Fig.9 (a) Correlation between QGF intensity and the sum of non-hydrocarbon and asphaltene. (b) Correlation between QGF intensity and the sum of saturated and aromatic hydrocarbon. (c) Correlation between Carbonate minerals content and the sum of non-hydrocarbon and asphaltene. (d) Correlation between Carbonate minerals content and the sum of saturated and aromatic hydrocarbon.

Full size|PPT slide

As shown in Fig. 9(c), carbonate mineral content shows a positive correlation with the content of non-hydrocarbons and aromatic hydrocarbons, with a high coefficient of determination (R2 = 0.67). By contrast, the carbonate mineral content shows a negative correlation to the content of saturated and aromatic hydrocarbon contents (Fig. 9(d)), with a coefficient of determination (R2 = 0.54). The parameters; QGF intensity and QGF MAX, which represent hydrocarbon content were clearly reduced, indicating that a lot of the adsorbed hydrocarbons on the shale grain surfaces had been removed by ultrasonic vibration in DCM solution. It is clear however, that some of the adsorbed hydrocarbons remain on the shale grain surfaces. The carbonate-rich samples still show abnormally high fluorescence intensities following ultrasonic vibration (Table 3), with the fluorescence spectrum peaks λmax of the J3 and J5 samples at 517.6 nm and 528.8 nm, respectively. As mentioned before, non-hydrocarbons and asphaltenes are the main fluorescing source observed during the QGF experiments. This suggests that non-hydrocarbons and asphaltenes accumulate on the surfaces of carbonate minerals, resulting in abnormally high fluorescence intensities recorded during the QGF experiment. Using an excitation wavelength of 228 nm does not eliminate the abnormally high fluorescence intensities recorded from samples with high carbonate mineral content. Due to the large surface area of clay crystals, when compared to carbonate minerals, clay minerals are generally considered to be more favorable candidates for the retention of high polarity, non-hydrocarbon and asphaltene compounds. However, the QGF results from the Q1 Formation shales show that the carbonate grain surfaces are favorable for the enrichment of non-hydrocarbon and asphaltene compounds. It is clear that a fraction of non-hydrocarbon and asphaltene compounds cannot be extracted by the process of ultrasonic vibration. During the OM maturation process, the adsorption of non-hydrocarbon and asphaltene compounds onto the surface of carbonate minerals is commonplace, with some non-hydrocarbons and asphaltenes combining with carbonate minerals via chemical bonding (Liu et al., 2019c).
In general, non-hydrocarbons and asphaltenes are the main contributors to the fluorescence intensity recorded during QGF detection. It is easy for non-hydrocarbons and asphaltene components to become adsorbed onto the surface of carbonate minerals during hydrocarbon generation and expulsion, resulting in abnormally high recorded QGF intensities. It should however be noted that shale reservoirs showing strong QGF intensities should not generally be considered as “sweet spots” for the enrichment of saturated hydrocarbons and aromatic hydrocarbons. Decreasing the excitation wavelength to 228 nm for the carbonate-rich samples did not eliminate misleading anomalously high measured QGF intensities. Therefore, QGF applied to continental shale grain will not result in the identification of a shale interval rich in hydrocarbons and may instead mislead investigators.
It should be noted that in this study there was a lack of samples with carbonate mineral content ranging between 15% and 80%, and furthermore, the question of whether different species of carbonate minerals would affect the oils in different phase states remains to be resolved. Future investigations will be designed to address these issues.

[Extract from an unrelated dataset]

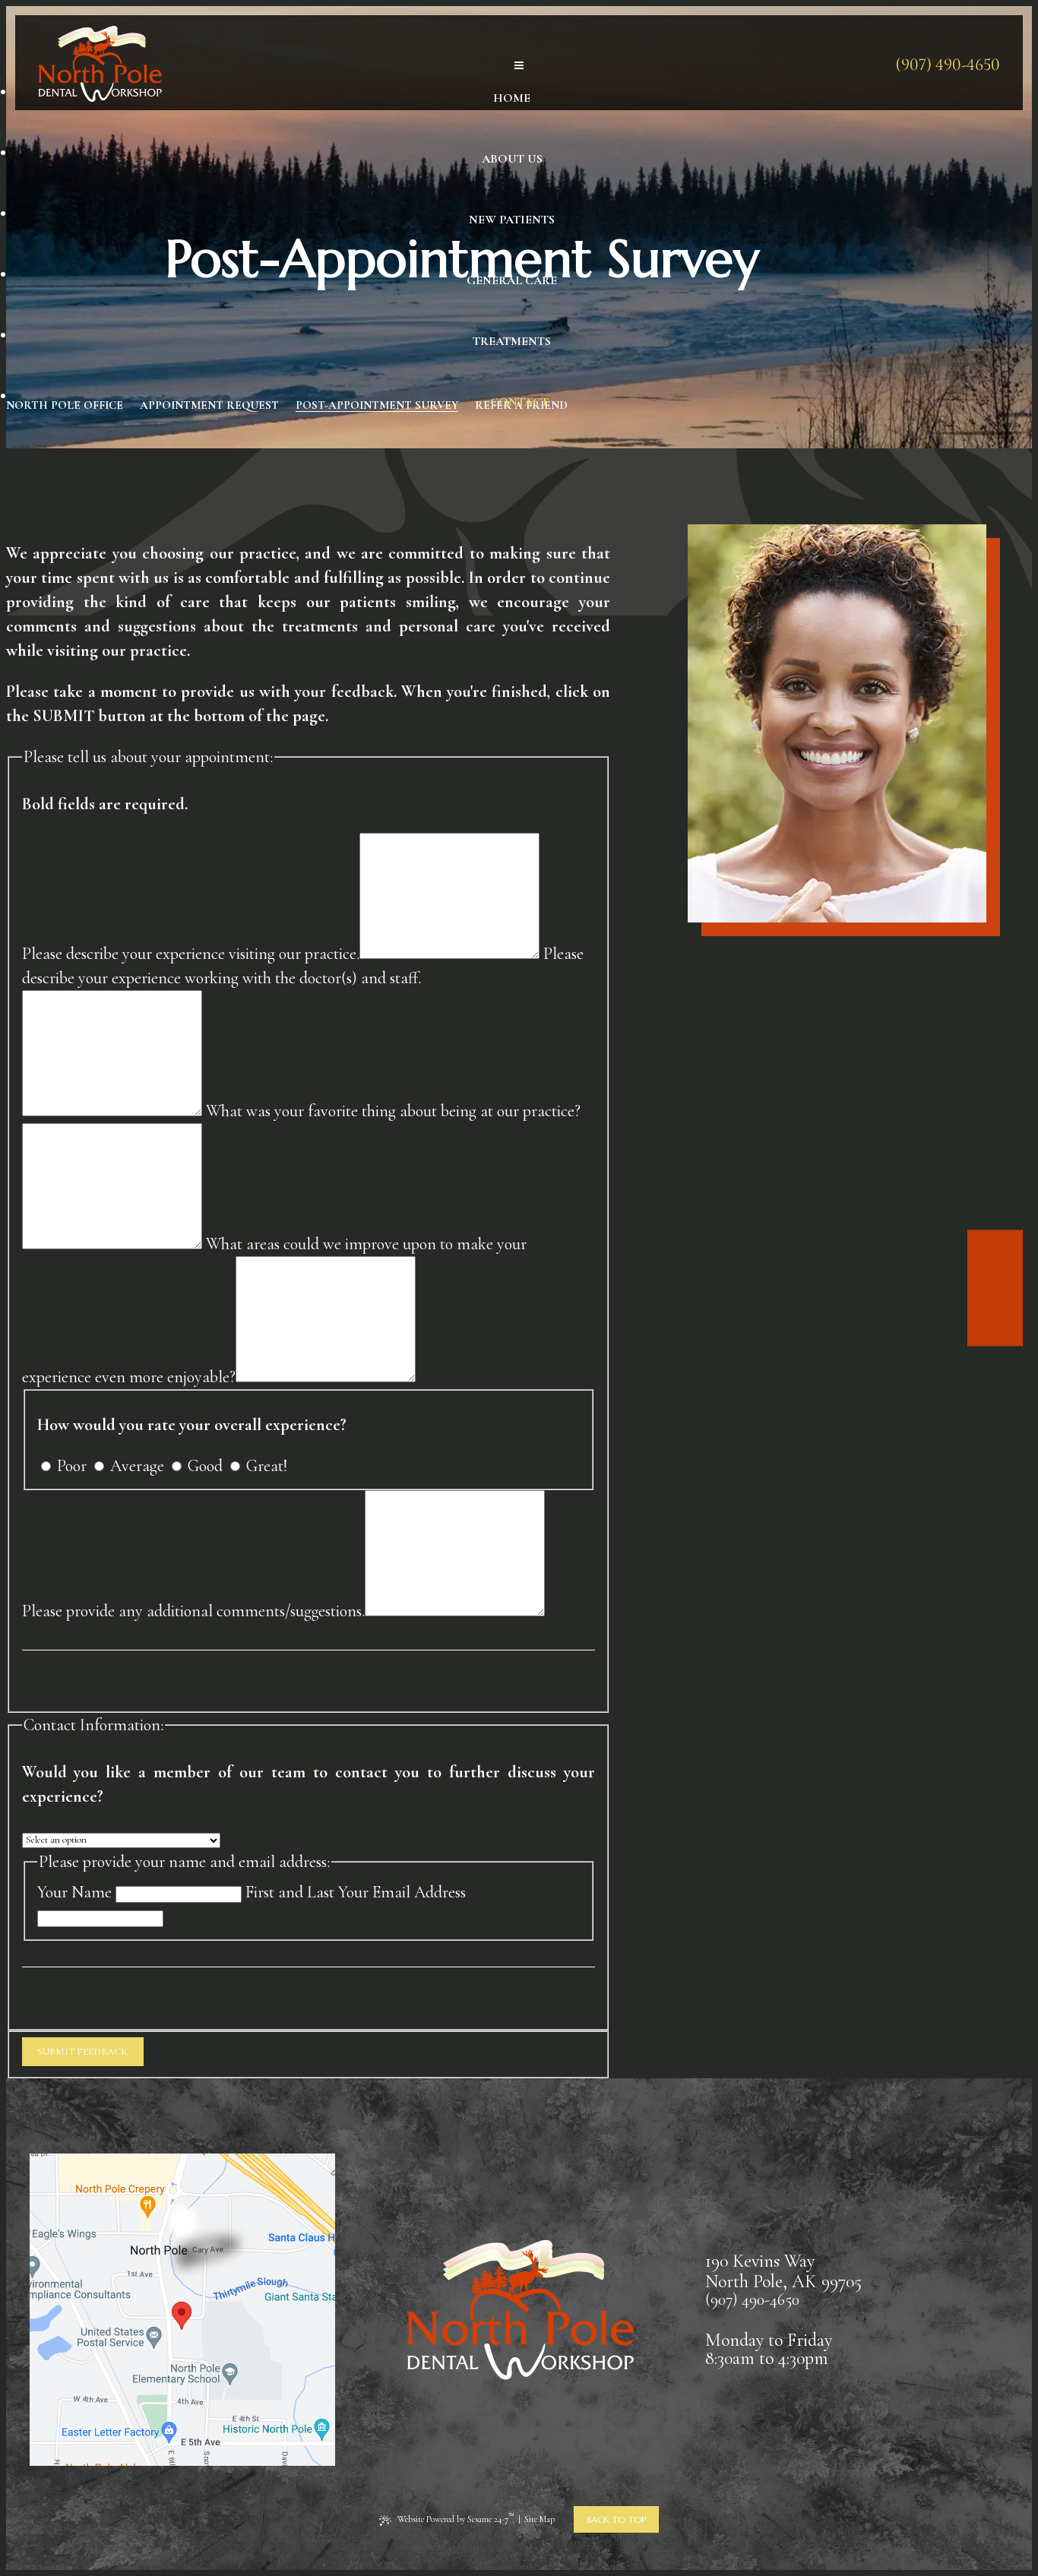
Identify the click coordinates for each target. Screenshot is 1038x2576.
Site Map (539, 2519)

5.2 Relationships between recorded fluorescence spectra and oil in different phase states

Positive correlations were observed between normalized FO QGF-E intensity, EOM content and S1, (Fig. 10(a)). An excellent positive correlation between normalized FO QGF-E intensity and FO TSF intensity was also observed (Fig. 10(b)), with a high coefficient of determination (R2 = 0.99). As mentioned before, the parameter S1 represents most of the relatively light hydrocarbons in shale samples, while EOM represents the total oil content of the shale reservoirs. The observation that normalized FO QGF-E intensity correlates well with both of these parameters means that both QGF-E and TSF can be used to delineate the free oil content in a shale reservoir. When combined with TSF detection of crude oil from the Q1 Formation, total oil saturation can be quantified (Liu et al., 2019b).
Fig.10 (a) Correlations between the normalized FO QGF-E intensity and S1, EOM respectively. (b) Correlation between the normalized FO QGF-E intensity and normalized TSF intensity of FO. (c) Correlation between the normalized ACO QGF-E intensity and Carbonate minerals. (d) Correlation between the normalized ACO QGF-E intensity and TOC. (e) Correlation between the normalized AKO QGF-E intensity and TOC. (f) TSF R1 distribution of shale oil in different phase states.

Full size|PPT slide

There is no obvious correlation between the normalized ACO QGF-E intensity and the content of carbonate minerals (Fig. 10(c)). The detection of minerals is semiquantitative, and the error in this value is further increased owing to the low carbonate content in the samples used during the fluorescence experiments. Additionally, due to the complex mineral composition of continental shales, hydrochloric acid treatment leads to the dissolution of other easily eroded minerals in the shale samples, and hydrocarbon compounds that are removed along with these easily eroded minerals will also affect the experimental results. No obvious correlation between the normalized ACO QGF-E intensity and TOC were observed (Fig. 10(d)), indicating that the ACO content is not solely controlled by OM content in this study.
A positive correlation between normalized AKO QGF-E intensity and TOC was observed (Fig. 10(e)), with a high coefficient of determination (R2 = 0.91), indicating that AKO is the primary contributor to adsorbed hydrocarbons on OM surfaces, meaning AKO content is controlled by OM abundance.
It should be noted that in the study of conventional sandstone reservoirs (Liu and Eadington, 2005), a reservoir sand is considered to be an oil reservoir when the normalized FO QGF-E intensity exceeds 40 pc. In this study, the normalized FO QGF-E intensity ranges from 9893.6 pc to 70466.4 pc. This means that if the normalized FO fluorescence intensity of is used to identify oil-rich shale intervals, a cut-off value needs to be separately defined. The TSF R1 parameter can be used to reflect the ratio of tricyclic and monocyclic aromatics in oil, and as such can be used as an oil maturity index (Reyes, 1994; Barwise and Hay, 1996). Furthermore, there is a negative correlation between TSF R1 and biomarkers of TS and TM, which again could be used to indicate crude oil maturity (Liu et al., 2014a). The higher the R1 value is, the lower the crude oil maturity, and the more viscous the oil. In some studies of hydrocarbons trapped in inclusions, this correlation breaks down due to the OM source and the sedimentary environment (Moldowan et al., 1986; Radke et al., 1998). In this study, the measured TSF R1 value for FO is the highest, followed by ACO and AKO values (Fig. 10(f)). The value of R1 only indicates that the ratio of tricyclic aromatic hydrocarbons in FO is high.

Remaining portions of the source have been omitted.